II . - A l'avant-dernier alinéa du même article, le mot
« père » est remplacé par les mots
« parent décédé ».
Article 6
L'article L. 42 du code des pensions civiles et militaires de retraite est abrogé.
Article 7
Dans la deuxième phrase du premier alinéa de l'article L. 43 du code des pensions civiles et militaires de retraite, les mots : « ceux nés de la même mère représentent un seul lit » sont supprimés.
Article 8
La
première phrase de l'article L. 44 du code des pensions civiles et
militaires de retraite est ainsi rédigée :
« Le conjoint séparé de corps et le conjoint
divorcé ont droit à la pension prévue au premier
alinéa de l'article L. 38. »
Article 9
I.- Au
premier alinéa de l'article L. 45 du code des pensions civiles et
militaires de retraite, le mot : « mari » est
remplacé par le mot « fonctionnaire ».
II. - Au deuxième alinéa du même article, les mots
« l'une » sont remplacés par les mots
« l'un ».
III. - Le troisième alinéa du même article est
supprimé.
Article 10
I.- Au
deuxième alinéa de l'article L. 47 du code des pensions civiles
et militaires de retraite, les mots : « pensions de veuve»
sont remplacés par les mots « pension de
réversion ».
II. - Aux a) et b) du même article, le mot « mari »
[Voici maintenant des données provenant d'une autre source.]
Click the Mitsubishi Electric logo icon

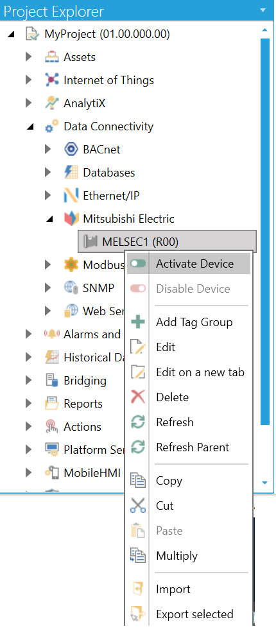click(x=71, y=220)
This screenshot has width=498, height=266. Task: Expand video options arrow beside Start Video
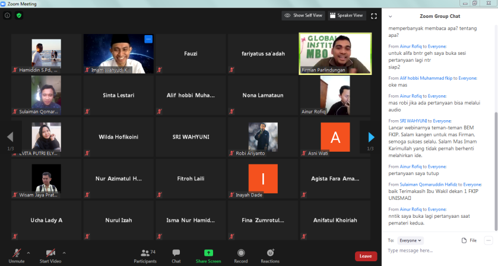click(64, 252)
est remplacé par le mot «défunt » et les mots
« a obtenu ou pouvait obtenir » sont remplacés par
les mots « avait obtenu ou aurait pu obtenir ».
Article 11
Au premier alinéa de l'article L. 48 du code des pensions civiles et militaires de retraite, le mot : « mari» est remplacé par le mot « défunt ».
Article 12
L'article L. 50 du code des pensions civiles et militaires de retraite et le chapitre III du titre VI du Livre premier dudit code sont abrogés.
Article 13
I. - Au
premier alinéa de l'article L. 57 du code des pensions civiles et
militaires de retraite, les mots : « sa femme» sont
remplacés par les mots « son conjoint survivant ».
II. - Le deuxième alinéa du même article est
supprimé.
III. - Au troisième alinéa du même article, les mots
« à la femme » sont remplacés par les mots
« au conjoint survivant ».
Article 14
Le coût résultant pour l'Etat de la présente proposition de loi est compensé à due concurrence par une augmentation de la taxe intérieure sur les produits pétroliers.